We are running our host with Ubuntu 16.04.5 LTS and the kernel version is 4.4.0-138-generic.

Very often we are seeing that the host’s systemd-logind was in D state and all the services on the containers hosted on the nodes are getting affected. Nothing obvious from the logs but we noticed that this is happening quite often after we integrated the auth services to the AD via IPA and in some cases we also noticed that there is no issue with the hosts but containers (especially centos ) are affected with D state and all are systemd-logind. When the containers are affected with D state we are forced to reboot the host and all containers to bring back to normal state.

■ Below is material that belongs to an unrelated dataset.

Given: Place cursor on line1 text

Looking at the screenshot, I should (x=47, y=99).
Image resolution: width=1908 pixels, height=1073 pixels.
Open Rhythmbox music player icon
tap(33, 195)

Rebooting the affected the containers does not help and when we try to reboot the affected container, it is ending up with Error state.

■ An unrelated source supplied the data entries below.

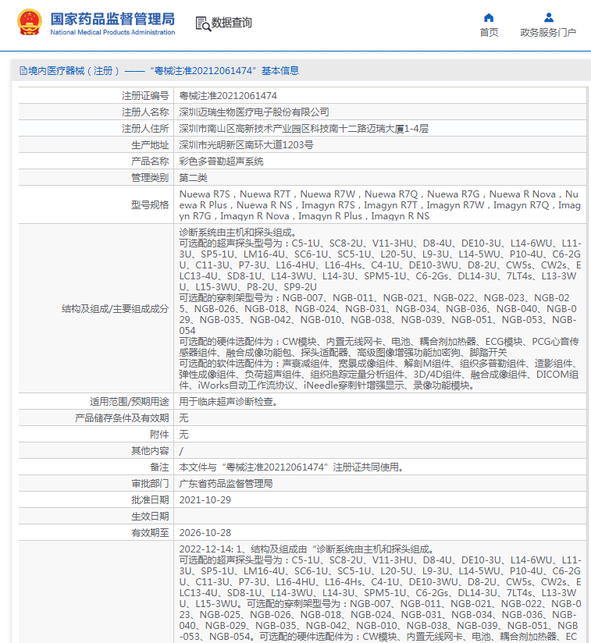The height and width of the screenshot is (643, 591).
Task: Click registrant name 深圳迈瑞生物医疗电子股份有限公司
Action: (254, 112)
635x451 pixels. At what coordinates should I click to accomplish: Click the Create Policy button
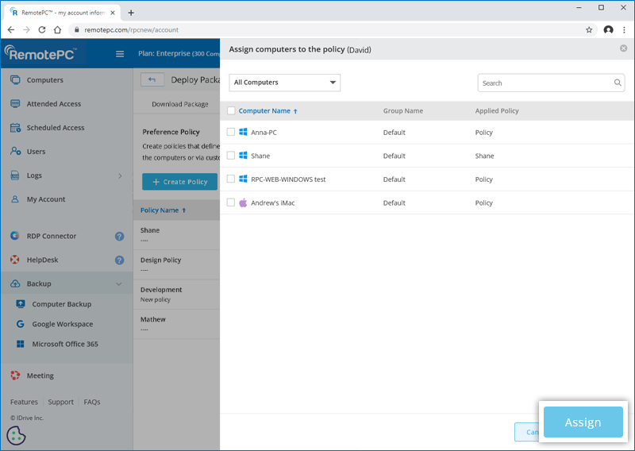pos(179,182)
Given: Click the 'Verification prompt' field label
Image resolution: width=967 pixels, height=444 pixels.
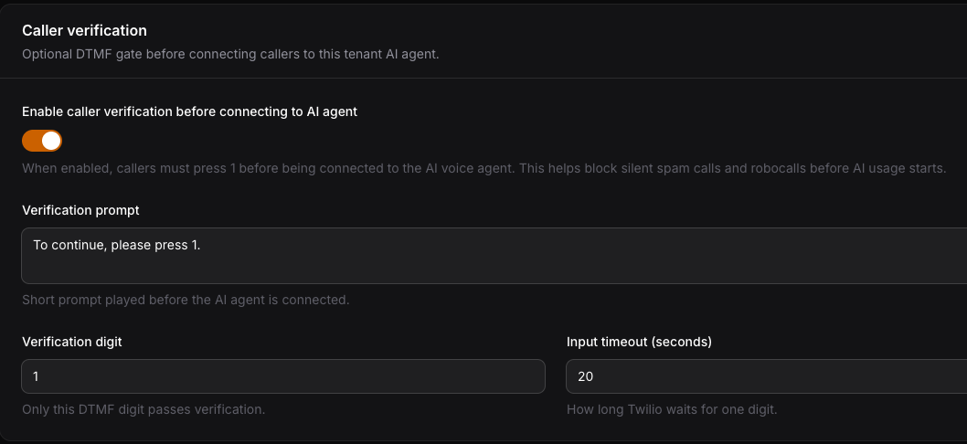Looking at the screenshot, I should click(x=80, y=210).

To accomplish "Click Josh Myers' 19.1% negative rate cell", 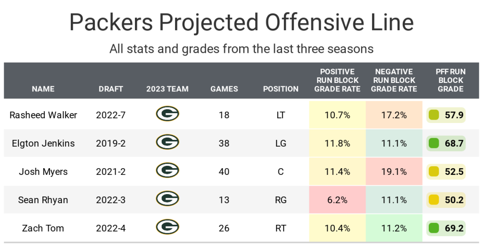I will point(394,172).
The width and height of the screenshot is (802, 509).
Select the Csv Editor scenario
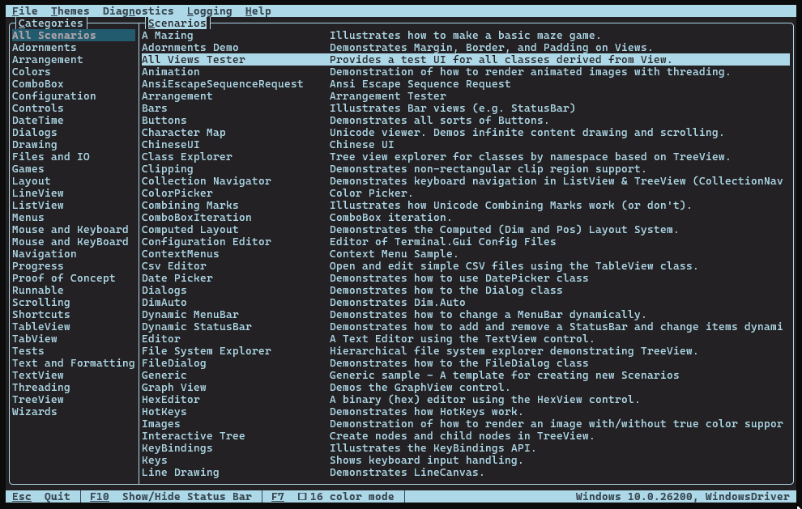(x=173, y=266)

Could you please help on this ?

Anything relevant in dmesg?

Indefinite uninterruptible D state is usually a sign of a kernel issue.

Thanks for the reply, this is what I see from the dmesg.

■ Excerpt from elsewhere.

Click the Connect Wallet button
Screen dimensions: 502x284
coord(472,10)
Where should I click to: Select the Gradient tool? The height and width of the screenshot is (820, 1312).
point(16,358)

[    2.791940] megaraid_sas 0000:02:00.0: Init cmd success
[    2.844055] megaraid_sas 0000:02:00.0: INIT adapter done
[   44.165069] kvm [11447]: vcpu0 unhandled rdmsr: 0x34
[   44.165171] kvm [11447]: vcpu0 unhandled rdmsr: 0x606
[   47.926645] kvm [11447]: vcpu0 unhandled rdmsr: 0x611
[   47.926739] kvm [11447]: vcpu0 unhandled rdmsr: 0x639
[   47.926823] kvm [11447]: vcpu0 unhandled rdmsr: 0x641
[   47.926907] kvm [11447]: vcpu0 unhandled rdmsr: 0x619
[   47.971932] kvm [11447]: vcpu0 unhandled rdmsr: 0x611
[   47.972042] kvm [11447]: vcpu0 unhandled rdmsr: 0x639
[   47.972133] kvm [11447]: vcpu0 unhandled rdmsr: 0x641
[   47.972289] kvm [11447]: vcpu0 unhandled rdmsr: 0x619
[  185.736449] CIFS VFS: Malformed UNC in devname.
 [  437.099541] audit: type=1400 audit(1543816816.983:305): apparmor="DENIED" operation="mount" info="failed flags match" error=-13 profile="lxd-jenkins-master00_</var/lib/lxd>" name="/" pid=105151 comm="(resolved)" flags="rw, rslave"
 [  529.245544] perf interrupt took too long (2538 > 2500), lowering kernel.perf_event_max_sample_rate to 50000
 [ 1681.854209] audit: type=1400 audit(1543818061.735:310): apparmor="DENIED" operation="mount" info="failed flags match" error=-13 profile="lxd-jenkins-master00_</var/lib/lxd>" name="/" pid=131328 comm="(resolved)" flags="rw, rslave"
 [ 1921.967811] audit: type=1400 audit(1543818301.870:311): apparmor="DENIED" operation="mount" info="failed flags match" error=-13 profile="lxd-nat01_</var/lib/lxd>" name="/" pid=166114 comm="(nntrackd)" flags="rw, rslave"
 [ 3696.203510] audit: type=1400 audit(1543820076.184:319): apparmor="DENIED" operation="mount" info="failed flags match" error=-13 profile="lxd-jenkins-master00_</var/lib/lxd>" name="/" pid=73367 comm="(resolved)" flags="rw, rslave"
 [ 3785.891632] audit: type=1400 audit(1543820165.876:320): apparmor="DENIED" operation="capable" namespace="root//lxd-icinga2-master00_<var-lib-lxd>" profile="/usr/sbin/ntpd" pid=45466 comm="ntpd" capability=1  capname="dac_override"
 [ 4299.855414] perf interrupt took too long (5139 > 5000), lowering kernel.perf_event_max_sample_rate to 25000`Preformatted text`

Ok, that doesn’t look too bad.

What does cat /proc/PID/stack show, replacing PID with the PID of any of the processes stuck in D state?